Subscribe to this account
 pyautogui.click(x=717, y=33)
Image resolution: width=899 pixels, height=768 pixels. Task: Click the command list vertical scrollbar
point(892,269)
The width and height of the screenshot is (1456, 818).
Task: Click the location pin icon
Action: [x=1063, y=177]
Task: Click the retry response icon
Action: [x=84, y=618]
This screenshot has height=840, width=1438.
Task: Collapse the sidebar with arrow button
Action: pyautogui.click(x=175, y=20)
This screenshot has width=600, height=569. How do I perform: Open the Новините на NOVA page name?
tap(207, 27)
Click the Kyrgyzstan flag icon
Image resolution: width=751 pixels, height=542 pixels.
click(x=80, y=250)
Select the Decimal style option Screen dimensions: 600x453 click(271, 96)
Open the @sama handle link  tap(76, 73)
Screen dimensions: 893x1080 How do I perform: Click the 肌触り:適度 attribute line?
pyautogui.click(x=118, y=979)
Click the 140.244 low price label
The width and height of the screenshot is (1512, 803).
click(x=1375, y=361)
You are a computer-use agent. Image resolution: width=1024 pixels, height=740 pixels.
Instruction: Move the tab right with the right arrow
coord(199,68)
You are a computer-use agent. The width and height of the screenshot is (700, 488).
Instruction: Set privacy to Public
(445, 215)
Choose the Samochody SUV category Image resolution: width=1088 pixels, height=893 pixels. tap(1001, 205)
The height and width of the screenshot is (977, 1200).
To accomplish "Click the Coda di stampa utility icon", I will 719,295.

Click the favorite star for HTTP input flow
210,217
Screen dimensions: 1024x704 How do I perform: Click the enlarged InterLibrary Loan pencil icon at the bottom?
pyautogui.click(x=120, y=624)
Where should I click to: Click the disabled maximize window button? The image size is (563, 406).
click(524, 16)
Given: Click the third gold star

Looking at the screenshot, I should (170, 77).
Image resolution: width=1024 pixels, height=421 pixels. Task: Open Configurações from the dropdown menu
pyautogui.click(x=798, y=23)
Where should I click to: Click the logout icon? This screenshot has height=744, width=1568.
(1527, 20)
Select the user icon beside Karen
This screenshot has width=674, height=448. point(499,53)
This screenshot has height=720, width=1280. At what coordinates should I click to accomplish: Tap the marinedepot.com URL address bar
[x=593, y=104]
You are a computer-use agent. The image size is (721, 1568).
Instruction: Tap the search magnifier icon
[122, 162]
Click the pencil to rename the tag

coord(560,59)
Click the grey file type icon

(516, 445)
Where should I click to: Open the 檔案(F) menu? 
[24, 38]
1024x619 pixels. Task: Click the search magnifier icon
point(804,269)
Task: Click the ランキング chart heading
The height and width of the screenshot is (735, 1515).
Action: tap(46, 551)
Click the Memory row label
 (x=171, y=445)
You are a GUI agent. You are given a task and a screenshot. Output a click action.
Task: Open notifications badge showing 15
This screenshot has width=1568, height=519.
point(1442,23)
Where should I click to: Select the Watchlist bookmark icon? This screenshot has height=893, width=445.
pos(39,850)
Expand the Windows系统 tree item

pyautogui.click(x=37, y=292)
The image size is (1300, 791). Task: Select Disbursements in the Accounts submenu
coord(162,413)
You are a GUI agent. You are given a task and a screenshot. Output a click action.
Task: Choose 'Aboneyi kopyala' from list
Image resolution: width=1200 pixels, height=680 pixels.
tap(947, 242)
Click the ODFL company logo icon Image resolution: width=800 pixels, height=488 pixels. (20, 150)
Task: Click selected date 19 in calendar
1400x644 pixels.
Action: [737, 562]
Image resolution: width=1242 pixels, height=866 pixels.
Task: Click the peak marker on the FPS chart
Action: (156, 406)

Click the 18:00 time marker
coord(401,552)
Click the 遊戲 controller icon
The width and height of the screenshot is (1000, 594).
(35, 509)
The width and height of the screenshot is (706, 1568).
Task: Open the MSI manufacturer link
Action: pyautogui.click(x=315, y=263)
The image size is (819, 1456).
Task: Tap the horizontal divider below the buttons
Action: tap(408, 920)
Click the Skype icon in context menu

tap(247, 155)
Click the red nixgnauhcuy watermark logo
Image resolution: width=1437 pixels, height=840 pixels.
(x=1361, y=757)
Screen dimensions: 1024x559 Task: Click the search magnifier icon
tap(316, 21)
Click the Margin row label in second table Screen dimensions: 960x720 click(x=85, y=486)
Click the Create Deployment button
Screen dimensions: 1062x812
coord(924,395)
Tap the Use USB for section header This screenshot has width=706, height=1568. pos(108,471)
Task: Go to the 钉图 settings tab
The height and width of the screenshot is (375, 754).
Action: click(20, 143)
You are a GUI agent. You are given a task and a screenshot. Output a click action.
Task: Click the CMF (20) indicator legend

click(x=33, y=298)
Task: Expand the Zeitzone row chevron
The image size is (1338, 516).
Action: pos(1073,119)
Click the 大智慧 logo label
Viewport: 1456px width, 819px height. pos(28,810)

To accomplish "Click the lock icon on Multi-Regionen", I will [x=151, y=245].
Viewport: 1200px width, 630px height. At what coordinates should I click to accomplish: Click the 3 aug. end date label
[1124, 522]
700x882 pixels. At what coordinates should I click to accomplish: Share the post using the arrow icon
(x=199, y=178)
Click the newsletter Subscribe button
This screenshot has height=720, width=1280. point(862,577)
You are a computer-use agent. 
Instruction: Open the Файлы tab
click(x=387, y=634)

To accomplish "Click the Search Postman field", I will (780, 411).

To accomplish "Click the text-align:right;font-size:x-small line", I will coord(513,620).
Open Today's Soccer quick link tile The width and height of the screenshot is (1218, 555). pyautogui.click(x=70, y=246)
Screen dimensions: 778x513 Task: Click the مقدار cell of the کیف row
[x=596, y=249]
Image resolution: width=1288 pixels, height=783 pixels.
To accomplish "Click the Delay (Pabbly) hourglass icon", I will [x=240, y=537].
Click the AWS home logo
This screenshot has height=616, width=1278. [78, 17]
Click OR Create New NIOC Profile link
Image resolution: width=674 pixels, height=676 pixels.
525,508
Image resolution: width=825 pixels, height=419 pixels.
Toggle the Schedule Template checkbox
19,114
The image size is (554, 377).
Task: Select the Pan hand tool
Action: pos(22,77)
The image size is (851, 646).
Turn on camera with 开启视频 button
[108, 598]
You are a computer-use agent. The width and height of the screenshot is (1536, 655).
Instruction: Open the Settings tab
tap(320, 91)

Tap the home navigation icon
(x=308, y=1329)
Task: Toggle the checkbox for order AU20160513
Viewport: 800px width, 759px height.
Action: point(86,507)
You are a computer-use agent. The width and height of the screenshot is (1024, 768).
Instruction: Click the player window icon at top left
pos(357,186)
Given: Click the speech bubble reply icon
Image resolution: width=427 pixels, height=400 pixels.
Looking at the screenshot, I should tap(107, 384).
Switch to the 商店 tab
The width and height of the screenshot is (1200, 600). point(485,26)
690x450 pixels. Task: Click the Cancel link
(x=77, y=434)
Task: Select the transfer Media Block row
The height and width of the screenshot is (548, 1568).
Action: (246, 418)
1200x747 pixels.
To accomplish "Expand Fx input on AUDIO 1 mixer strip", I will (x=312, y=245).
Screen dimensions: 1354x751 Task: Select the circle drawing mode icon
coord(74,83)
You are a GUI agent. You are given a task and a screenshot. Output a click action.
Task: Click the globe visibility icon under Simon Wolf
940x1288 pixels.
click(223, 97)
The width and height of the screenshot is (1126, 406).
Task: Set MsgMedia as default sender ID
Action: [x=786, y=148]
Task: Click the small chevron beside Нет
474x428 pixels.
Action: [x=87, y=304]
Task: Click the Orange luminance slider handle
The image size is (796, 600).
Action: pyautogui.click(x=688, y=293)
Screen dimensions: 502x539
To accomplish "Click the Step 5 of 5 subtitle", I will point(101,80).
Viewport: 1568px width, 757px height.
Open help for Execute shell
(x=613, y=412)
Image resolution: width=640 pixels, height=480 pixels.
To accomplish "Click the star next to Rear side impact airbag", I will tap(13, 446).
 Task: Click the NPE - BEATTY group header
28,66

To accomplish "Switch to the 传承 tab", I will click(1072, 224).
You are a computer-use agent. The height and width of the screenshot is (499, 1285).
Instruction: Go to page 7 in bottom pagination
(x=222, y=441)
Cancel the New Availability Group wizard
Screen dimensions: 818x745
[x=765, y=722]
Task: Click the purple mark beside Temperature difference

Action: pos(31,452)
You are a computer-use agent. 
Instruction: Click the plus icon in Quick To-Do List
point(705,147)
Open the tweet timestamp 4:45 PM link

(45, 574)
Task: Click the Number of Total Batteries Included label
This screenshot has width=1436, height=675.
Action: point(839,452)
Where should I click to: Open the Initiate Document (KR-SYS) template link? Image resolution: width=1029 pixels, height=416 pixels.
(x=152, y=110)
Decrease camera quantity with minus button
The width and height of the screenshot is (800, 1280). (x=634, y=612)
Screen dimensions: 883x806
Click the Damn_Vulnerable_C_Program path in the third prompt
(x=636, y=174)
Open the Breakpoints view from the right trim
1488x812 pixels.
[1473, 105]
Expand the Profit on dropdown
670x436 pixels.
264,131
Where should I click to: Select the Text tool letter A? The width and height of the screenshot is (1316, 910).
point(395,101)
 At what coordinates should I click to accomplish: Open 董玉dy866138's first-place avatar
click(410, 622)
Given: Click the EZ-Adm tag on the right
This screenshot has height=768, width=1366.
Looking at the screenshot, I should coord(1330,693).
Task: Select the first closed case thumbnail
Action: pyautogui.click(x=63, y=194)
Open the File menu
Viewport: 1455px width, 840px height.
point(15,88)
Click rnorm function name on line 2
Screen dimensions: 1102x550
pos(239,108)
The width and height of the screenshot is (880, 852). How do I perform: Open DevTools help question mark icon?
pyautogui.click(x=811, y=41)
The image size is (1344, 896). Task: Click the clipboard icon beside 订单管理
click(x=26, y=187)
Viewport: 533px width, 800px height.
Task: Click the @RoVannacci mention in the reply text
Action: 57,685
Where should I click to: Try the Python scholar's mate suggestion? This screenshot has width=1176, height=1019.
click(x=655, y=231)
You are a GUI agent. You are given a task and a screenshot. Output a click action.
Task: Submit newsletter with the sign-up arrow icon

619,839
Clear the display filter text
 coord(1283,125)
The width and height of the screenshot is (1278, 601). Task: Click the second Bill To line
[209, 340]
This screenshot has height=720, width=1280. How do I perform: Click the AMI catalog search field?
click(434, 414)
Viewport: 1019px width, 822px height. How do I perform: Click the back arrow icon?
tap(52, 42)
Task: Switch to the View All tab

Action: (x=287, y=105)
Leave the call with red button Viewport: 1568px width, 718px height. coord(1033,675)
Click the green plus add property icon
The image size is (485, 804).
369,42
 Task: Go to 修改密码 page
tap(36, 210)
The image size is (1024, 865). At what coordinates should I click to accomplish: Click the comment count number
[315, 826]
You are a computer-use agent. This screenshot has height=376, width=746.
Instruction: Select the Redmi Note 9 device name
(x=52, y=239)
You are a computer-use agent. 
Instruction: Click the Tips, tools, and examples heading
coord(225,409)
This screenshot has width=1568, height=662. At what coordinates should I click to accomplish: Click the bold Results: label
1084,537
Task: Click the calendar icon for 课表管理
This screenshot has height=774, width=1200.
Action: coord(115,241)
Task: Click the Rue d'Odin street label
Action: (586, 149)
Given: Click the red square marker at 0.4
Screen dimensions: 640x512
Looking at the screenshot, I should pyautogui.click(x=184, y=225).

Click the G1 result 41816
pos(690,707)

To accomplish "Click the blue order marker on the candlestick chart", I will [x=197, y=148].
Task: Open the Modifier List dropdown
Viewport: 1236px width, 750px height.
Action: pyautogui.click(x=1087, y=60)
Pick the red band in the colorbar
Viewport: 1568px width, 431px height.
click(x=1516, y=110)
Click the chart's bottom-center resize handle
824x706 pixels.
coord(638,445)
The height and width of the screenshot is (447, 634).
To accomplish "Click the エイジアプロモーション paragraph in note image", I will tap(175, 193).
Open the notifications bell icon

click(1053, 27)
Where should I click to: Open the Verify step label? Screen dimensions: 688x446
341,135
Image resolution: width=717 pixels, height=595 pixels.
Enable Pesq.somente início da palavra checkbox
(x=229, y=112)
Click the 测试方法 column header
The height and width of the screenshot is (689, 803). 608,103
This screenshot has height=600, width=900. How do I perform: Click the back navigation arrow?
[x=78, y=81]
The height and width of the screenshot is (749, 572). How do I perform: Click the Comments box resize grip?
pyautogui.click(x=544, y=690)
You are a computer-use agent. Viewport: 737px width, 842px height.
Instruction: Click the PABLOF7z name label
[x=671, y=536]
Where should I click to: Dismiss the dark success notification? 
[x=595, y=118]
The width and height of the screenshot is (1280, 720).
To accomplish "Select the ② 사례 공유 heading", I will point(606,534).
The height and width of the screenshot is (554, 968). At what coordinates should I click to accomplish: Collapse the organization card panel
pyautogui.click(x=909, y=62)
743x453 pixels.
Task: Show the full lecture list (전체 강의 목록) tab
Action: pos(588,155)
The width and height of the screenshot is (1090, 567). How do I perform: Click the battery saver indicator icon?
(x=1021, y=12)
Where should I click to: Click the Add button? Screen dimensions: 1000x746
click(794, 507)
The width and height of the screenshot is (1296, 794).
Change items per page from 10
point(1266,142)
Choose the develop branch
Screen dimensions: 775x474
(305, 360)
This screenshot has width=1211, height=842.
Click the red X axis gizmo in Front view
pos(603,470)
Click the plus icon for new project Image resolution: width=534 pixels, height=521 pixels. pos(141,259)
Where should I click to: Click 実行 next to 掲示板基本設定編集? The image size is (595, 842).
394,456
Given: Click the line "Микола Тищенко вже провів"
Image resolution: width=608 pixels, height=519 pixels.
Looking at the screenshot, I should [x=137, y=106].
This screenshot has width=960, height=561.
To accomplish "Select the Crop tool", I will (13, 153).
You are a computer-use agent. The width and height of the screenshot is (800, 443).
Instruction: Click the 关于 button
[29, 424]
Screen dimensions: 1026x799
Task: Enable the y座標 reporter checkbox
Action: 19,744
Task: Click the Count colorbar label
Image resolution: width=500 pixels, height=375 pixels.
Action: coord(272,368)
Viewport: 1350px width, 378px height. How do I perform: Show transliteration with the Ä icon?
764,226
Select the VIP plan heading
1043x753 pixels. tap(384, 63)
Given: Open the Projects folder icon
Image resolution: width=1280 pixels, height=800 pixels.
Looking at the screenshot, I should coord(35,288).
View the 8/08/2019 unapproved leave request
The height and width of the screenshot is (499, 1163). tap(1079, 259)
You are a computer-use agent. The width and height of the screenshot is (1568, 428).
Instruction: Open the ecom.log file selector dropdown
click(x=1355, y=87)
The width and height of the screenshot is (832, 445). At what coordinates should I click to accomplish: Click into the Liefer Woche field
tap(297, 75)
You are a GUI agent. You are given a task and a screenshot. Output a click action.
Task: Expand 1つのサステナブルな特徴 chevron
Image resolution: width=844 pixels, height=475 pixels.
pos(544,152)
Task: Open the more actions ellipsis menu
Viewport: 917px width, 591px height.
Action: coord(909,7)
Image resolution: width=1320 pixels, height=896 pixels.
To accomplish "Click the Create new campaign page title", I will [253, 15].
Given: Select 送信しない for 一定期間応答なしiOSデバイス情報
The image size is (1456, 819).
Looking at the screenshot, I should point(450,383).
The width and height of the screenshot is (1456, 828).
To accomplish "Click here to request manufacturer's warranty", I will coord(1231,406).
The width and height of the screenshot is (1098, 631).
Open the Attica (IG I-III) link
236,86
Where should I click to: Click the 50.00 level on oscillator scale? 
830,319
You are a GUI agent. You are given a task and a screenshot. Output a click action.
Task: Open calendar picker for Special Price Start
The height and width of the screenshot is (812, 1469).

────

Going back to the entries above, set down exactly the lines that begin at the one with "Viewport: 1019px width, 822px" and end at the one with "You are a computer-use agent. This", both included, and nothing else.

> _Task solution_:
Viewport: 1019px width, 822px height. How do I perform: Click the back arrow icon?
tap(52, 42)
Task: Switch to the View All tab

Action: (x=287, y=105)
Leave the call with red button Viewport: 1568px width, 718px height. coord(1033,675)
Click the green plus add property icon
The image size is (485, 804).
369,42
 Task: Go to 修改密码 page
tap(36, 210)
The image size is (1024, 865). At what coordinates should I click to accomplish: Click the comment count number
[315, 826]
You are a computer-use agent. This screenshot has height=376, width=746.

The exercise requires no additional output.